*Data*
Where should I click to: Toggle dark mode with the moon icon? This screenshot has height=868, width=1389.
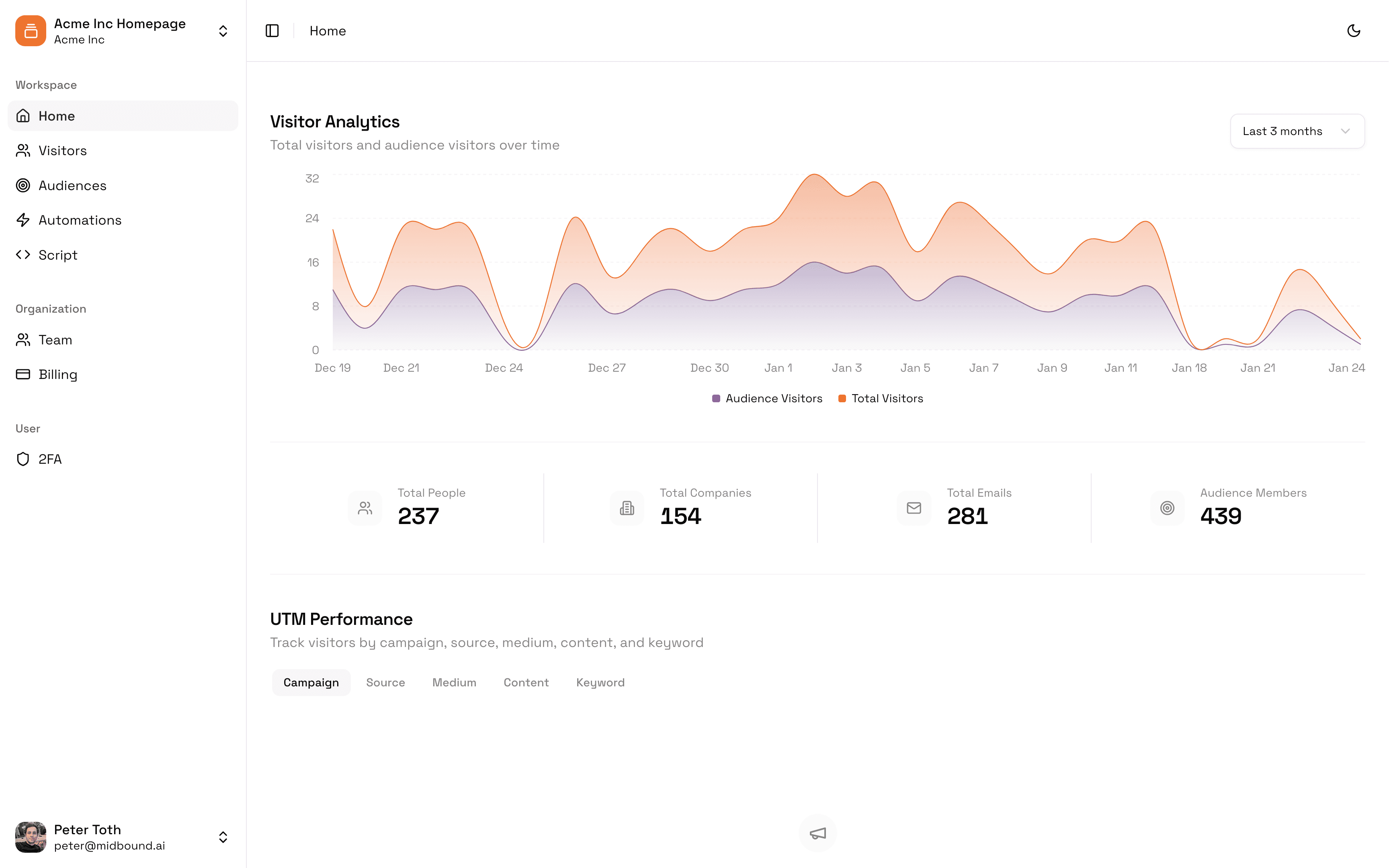coord(1353,31)
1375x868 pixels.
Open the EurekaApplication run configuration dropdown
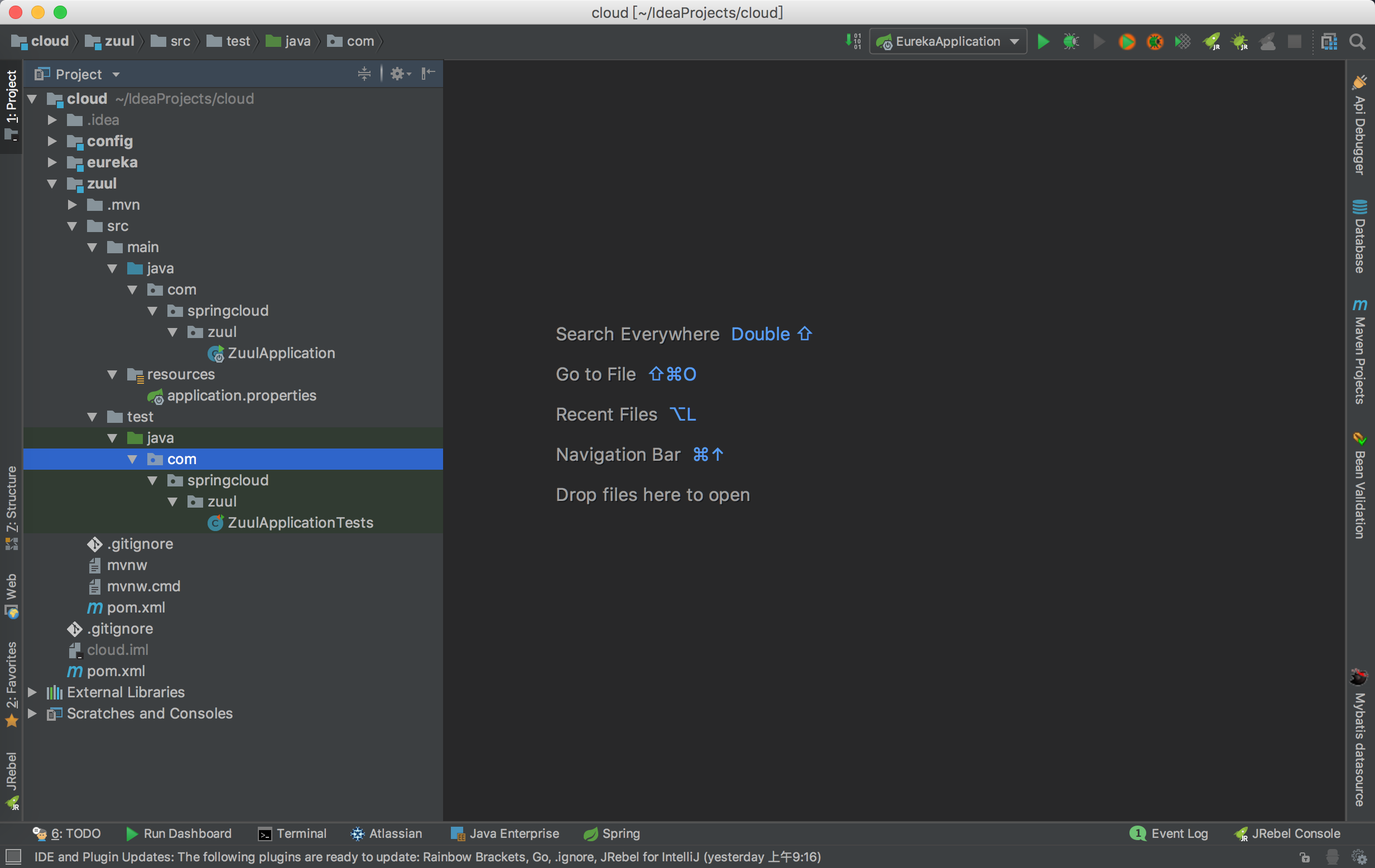click(948, 42)
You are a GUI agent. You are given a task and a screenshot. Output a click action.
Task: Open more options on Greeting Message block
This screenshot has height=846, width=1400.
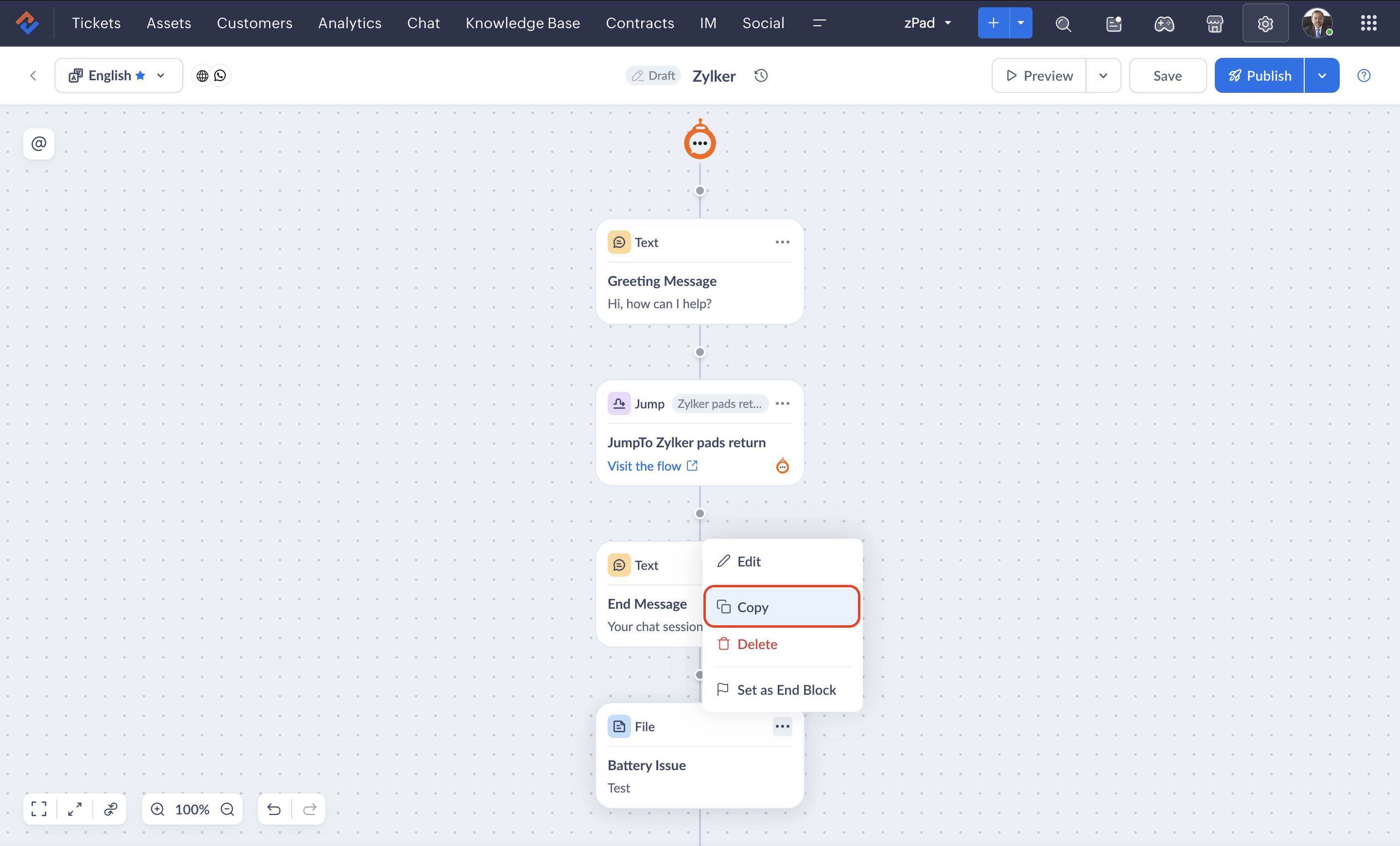(782, 242)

*Your goal*
Repeat the records in full, precisely, and keep the pictures out.

*Answer box*
Where should I click to: Toggle dark mode with the moon icon? This screenshot has height=868, width=1389.
coord(1353,31)
1375x868 pixels.
Open the EurekaApplication run configuration dropdown
click(948, 42)
You are a GUI agent. You are given a task and a screenshot. Output a click action.
Task: Open more options on Greeting Message block
This screenshot has height=846, width=1400.
(782, 242)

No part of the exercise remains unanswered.